== What is asked ==
Starting at the line containing "Viewport: 396px width, 200px" and ending with the last of the records, write those lines out again with "badge" swapped for "tag" and everything else left unchanged. Leave the pictures out.

^^^^^^^^

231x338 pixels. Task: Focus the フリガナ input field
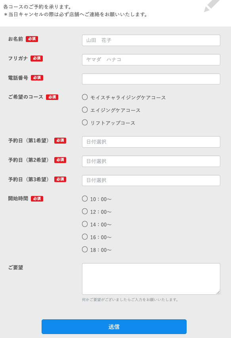[151, 60]
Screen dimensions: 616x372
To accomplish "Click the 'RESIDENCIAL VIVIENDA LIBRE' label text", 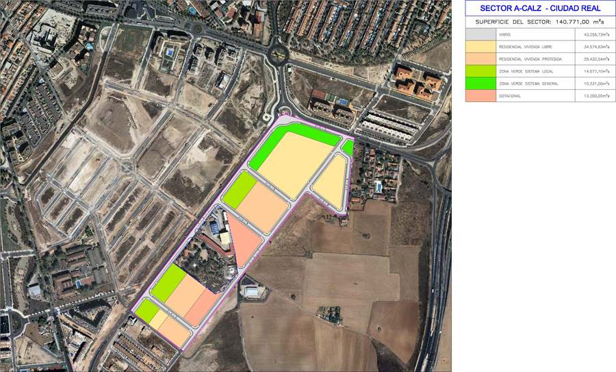I will (527, 47).
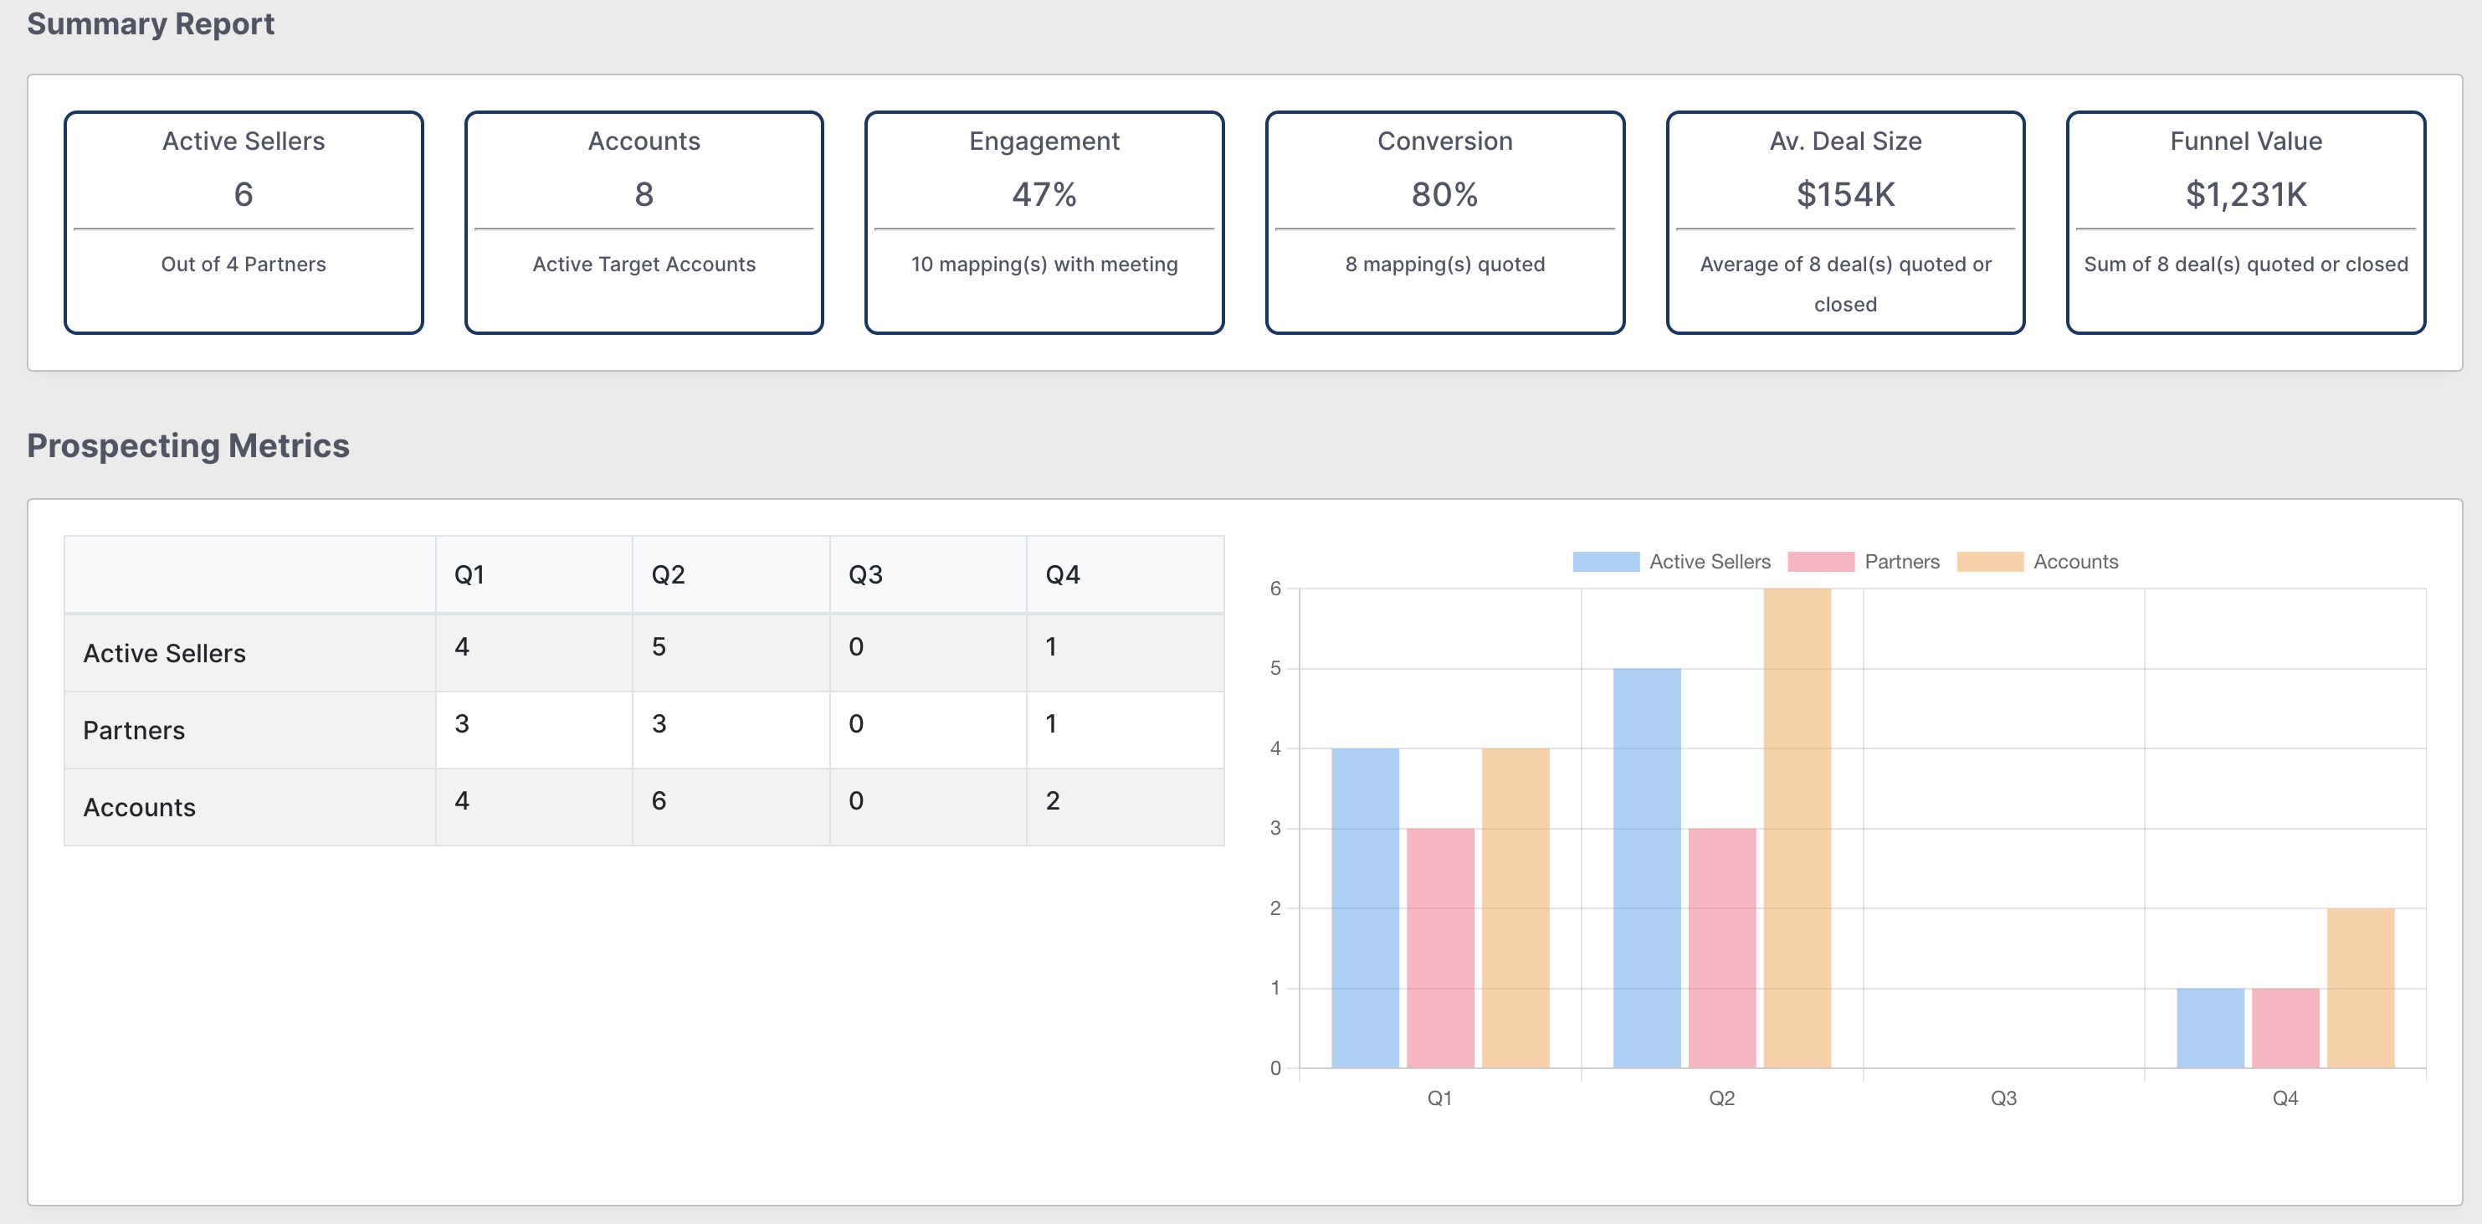Toggle Active Sellers legend color box
This screenshot has height=1224, width=2482.
pos(1605,562)
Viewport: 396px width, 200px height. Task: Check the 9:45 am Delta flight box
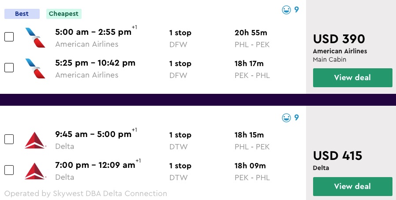click(x=9, y=139)
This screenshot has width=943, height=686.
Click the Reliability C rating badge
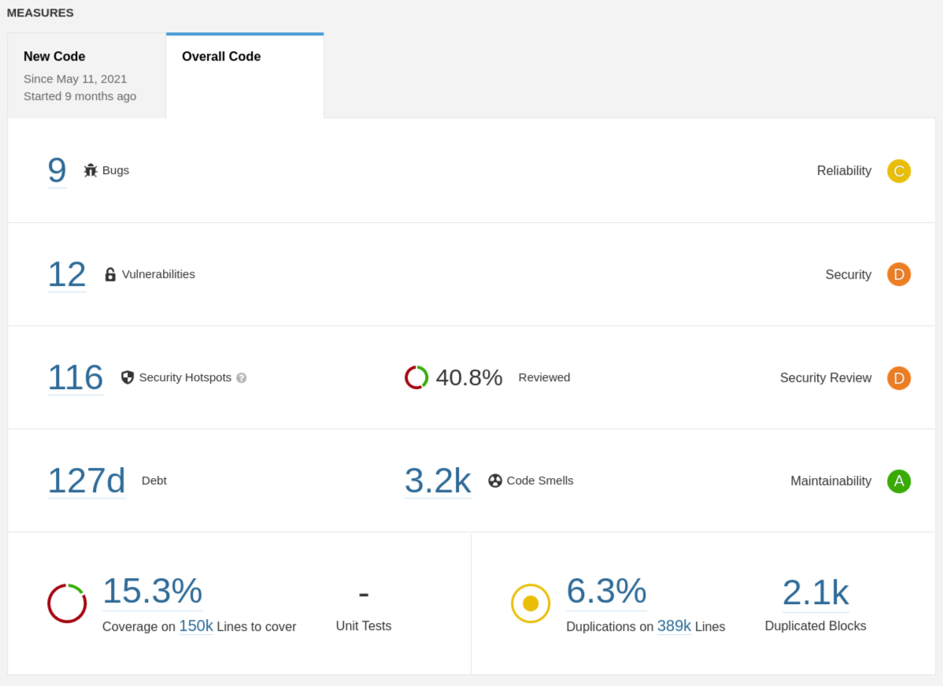click(x=898, y=171)
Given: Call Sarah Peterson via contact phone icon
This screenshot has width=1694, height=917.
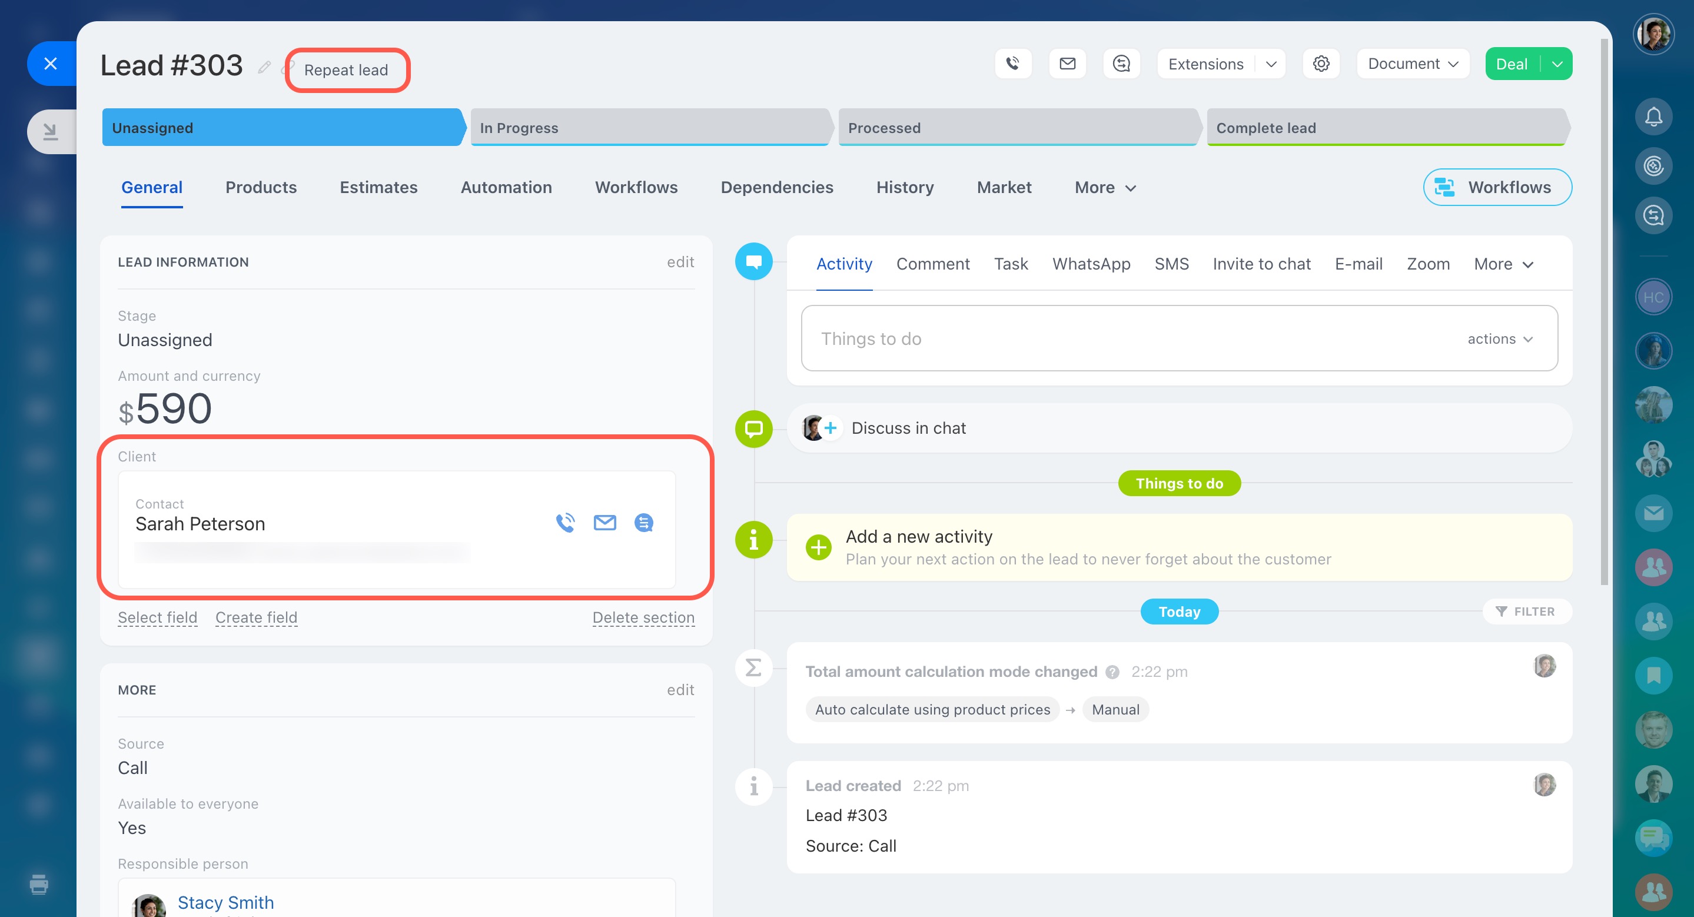Looking at the screenshot, I should (x=565, y=523).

^^^^^^^^

== Solution to the exercise ==
Viewport: 396px width, 200px height. Task: Check the 9:45 am Delta flight box
click(x=9, y=139)
This screenshot has width=943, height=686.
Click the Reliability C rating tag
click(x=898, y=171)
Given: Call Sarah Peterson via contact phone icon
This screenshot has width=1694, height=917.
Looking at the screenshot, I should (x=565, y=523).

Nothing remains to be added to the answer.